▸ **DATA PROVIDED**:
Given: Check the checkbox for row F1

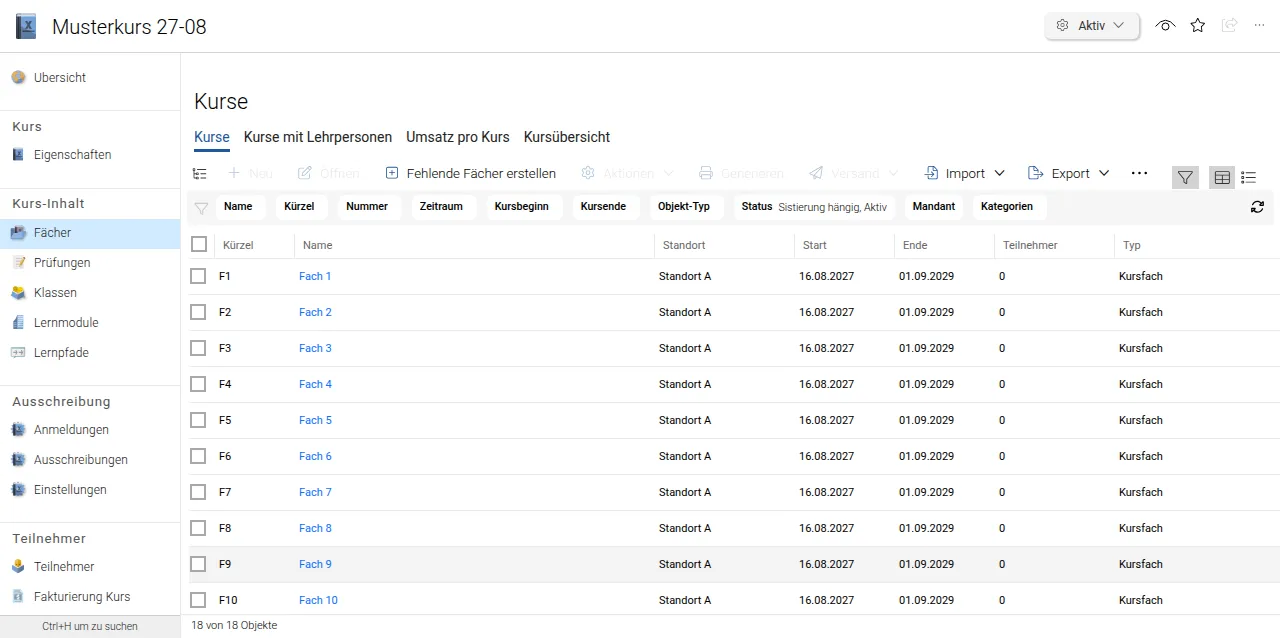Looking at the screenshot, I should (x=198, y=276).
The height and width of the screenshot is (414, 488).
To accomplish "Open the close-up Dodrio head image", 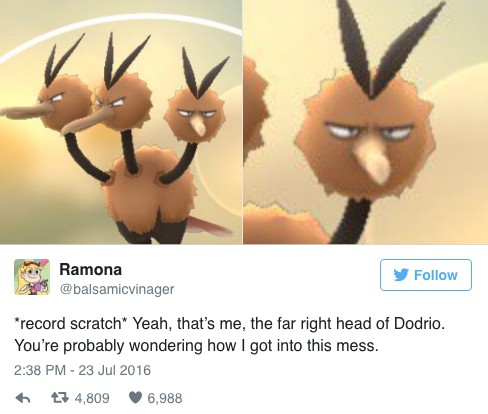I will 366,122.
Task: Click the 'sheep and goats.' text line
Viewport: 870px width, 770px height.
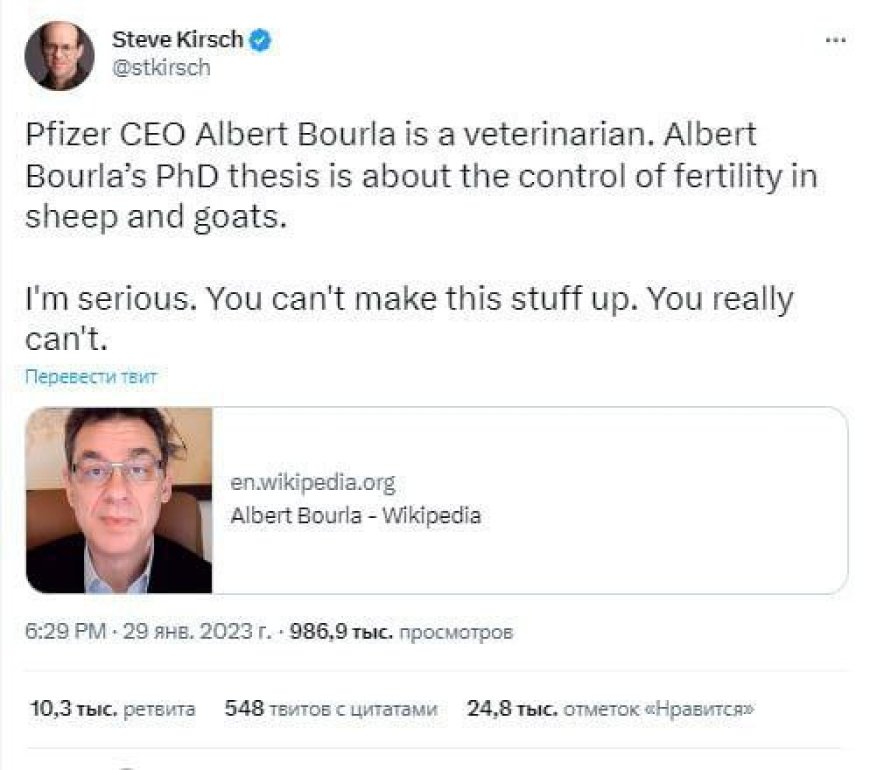Action: pos(155,217)
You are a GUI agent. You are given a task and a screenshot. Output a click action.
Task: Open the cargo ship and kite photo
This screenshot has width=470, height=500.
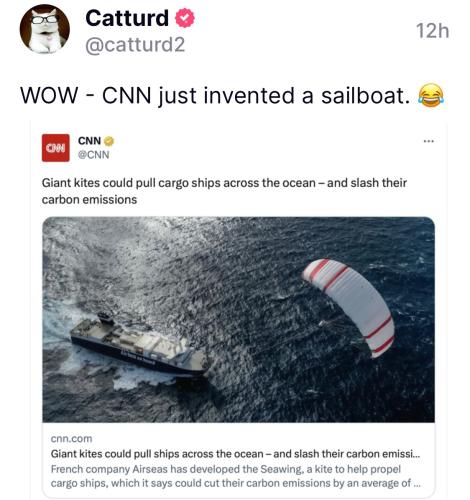(238, 320)
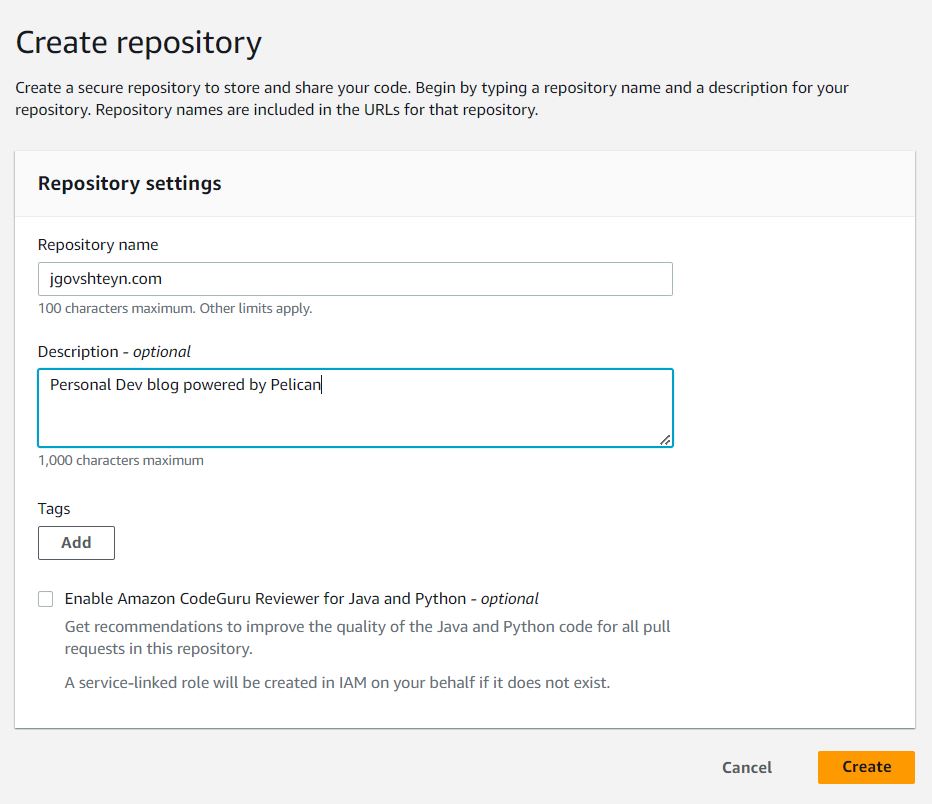This screenshot has height=804, width=932.
Task: Click the Add button under Tags
Action: pos(76,543)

▸ **DIRECTIONS FOR THIS TASK**: Starting with the line that contains "Task: Open the cargo ship and kite photo", reproduce every line down to the end of the listing above, both endpoints included. Pictures stay out.

▸ **ANSWER TO THE EXERCISE**:
Task: Open the cargo ship and kite photo
This screenshot has width=470, height=500.
(238, 320)
This screenshot has height=804, width=932.
Task: Click the Add button under Tags
Action: pos(76,543)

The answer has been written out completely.